** start INPUT DATA **
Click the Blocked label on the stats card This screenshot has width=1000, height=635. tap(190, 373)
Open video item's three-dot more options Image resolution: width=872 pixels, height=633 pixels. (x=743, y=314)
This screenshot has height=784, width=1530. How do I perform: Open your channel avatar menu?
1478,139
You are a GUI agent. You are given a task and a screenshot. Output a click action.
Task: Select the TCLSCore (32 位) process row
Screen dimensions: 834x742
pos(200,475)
** end INPUT DATA **
** start INPUT DATA **
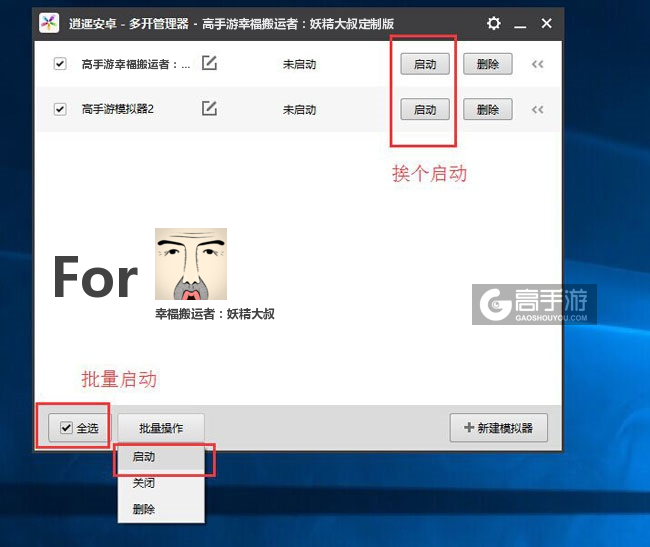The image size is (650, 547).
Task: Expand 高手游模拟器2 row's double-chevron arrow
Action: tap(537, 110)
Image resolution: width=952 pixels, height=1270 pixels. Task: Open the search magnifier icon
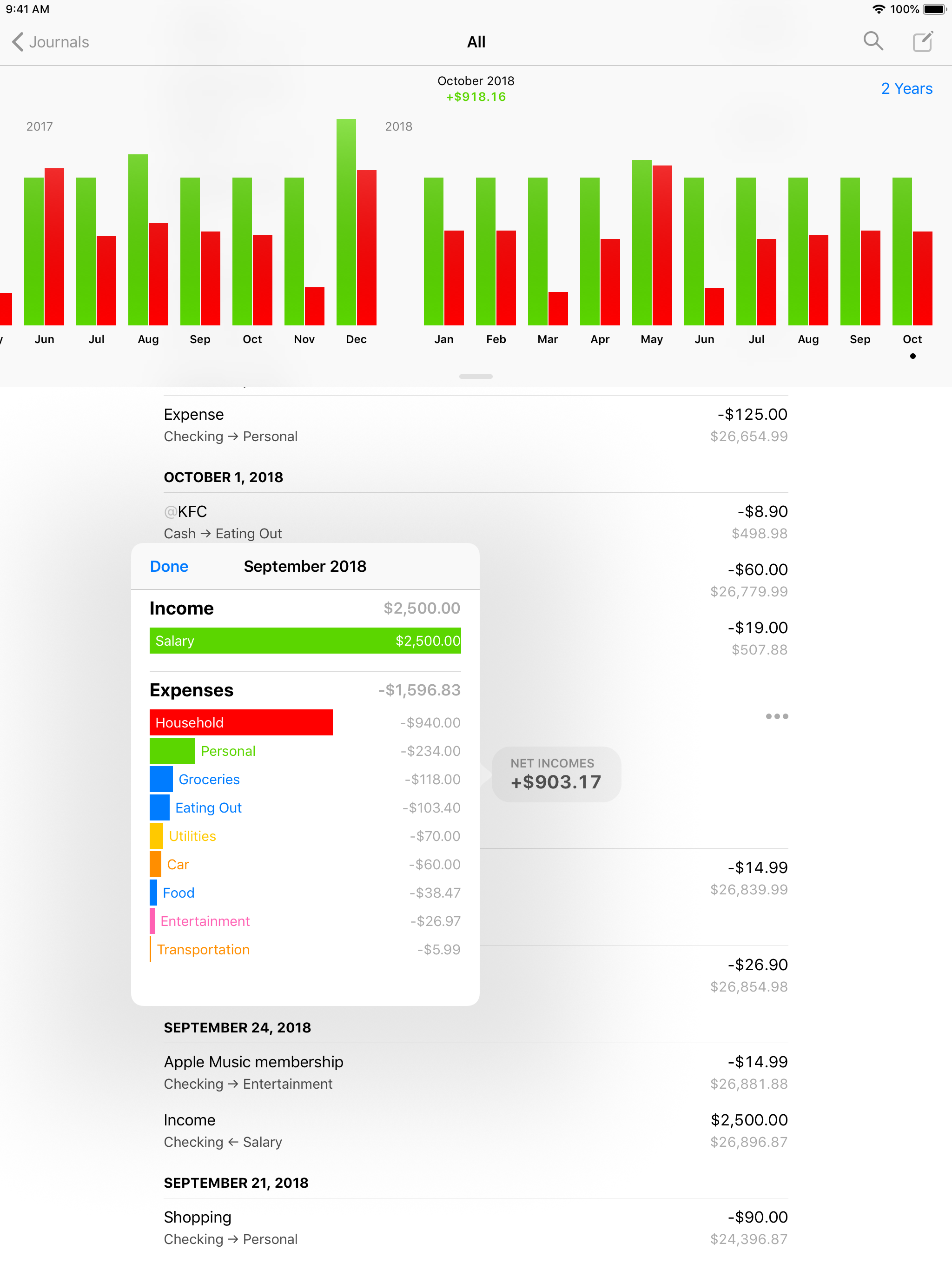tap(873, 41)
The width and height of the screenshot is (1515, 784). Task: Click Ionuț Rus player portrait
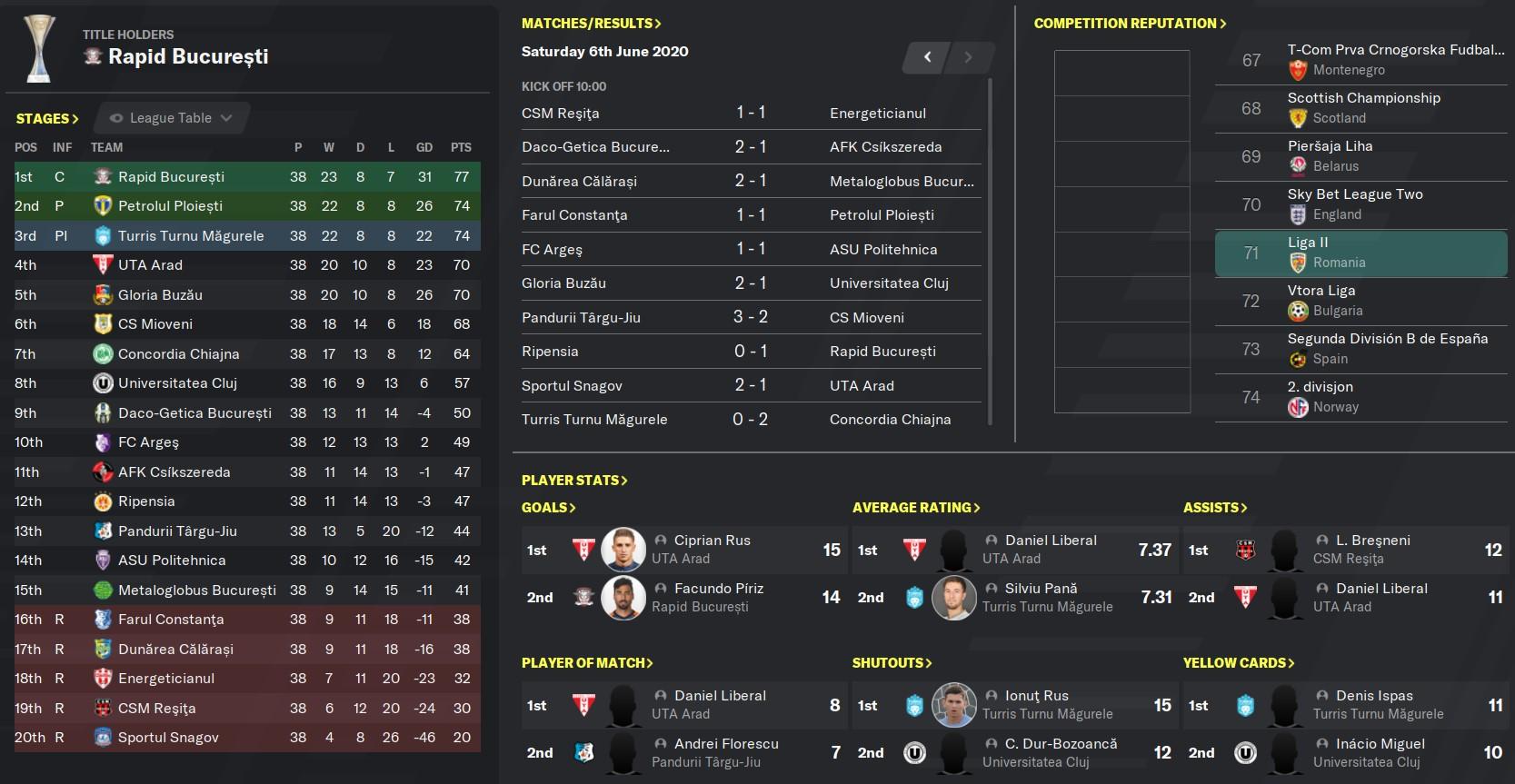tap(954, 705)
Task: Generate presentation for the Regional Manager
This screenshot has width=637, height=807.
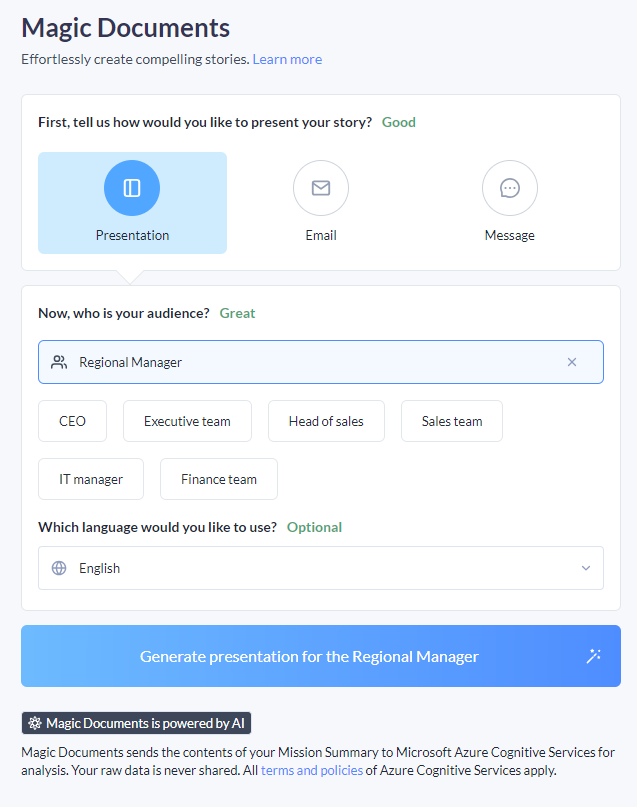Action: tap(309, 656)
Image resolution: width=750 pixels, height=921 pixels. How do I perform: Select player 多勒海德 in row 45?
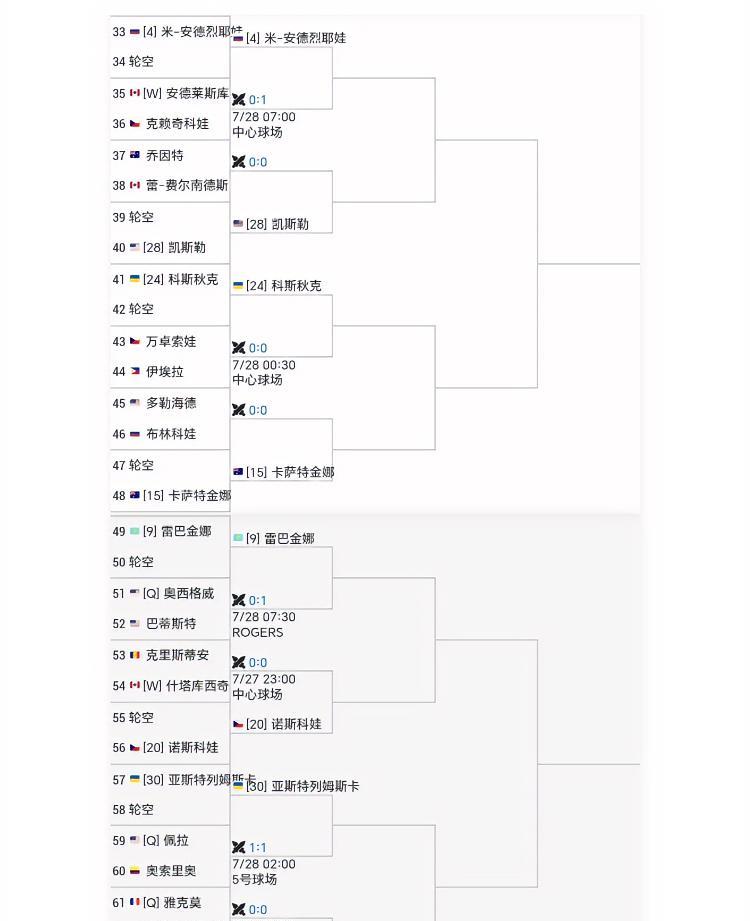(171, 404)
** end INPUT DATA **
- TASK TO COMPLETE:
Please render the part of the records that opens with the line containing "This screenshot has height=784, width=1530." and closes with the line containing "pos(200,475)", both included, as a JSON list of strings with one string per line and blank lines left out.

- ANSWER TO THE EXERCISE:
[
  "This screenshot has height=784, width=1530. How do I perform: Open your channel avatar menu?",
  "1478,139",
  "You are a GUI agent. You are given a task and a screenshot. Output a click action.",
  "Task: Select the TCLSCore (32 位) process row",
  "Screen dimensions: 834x742",
  "pos(200,475)"
]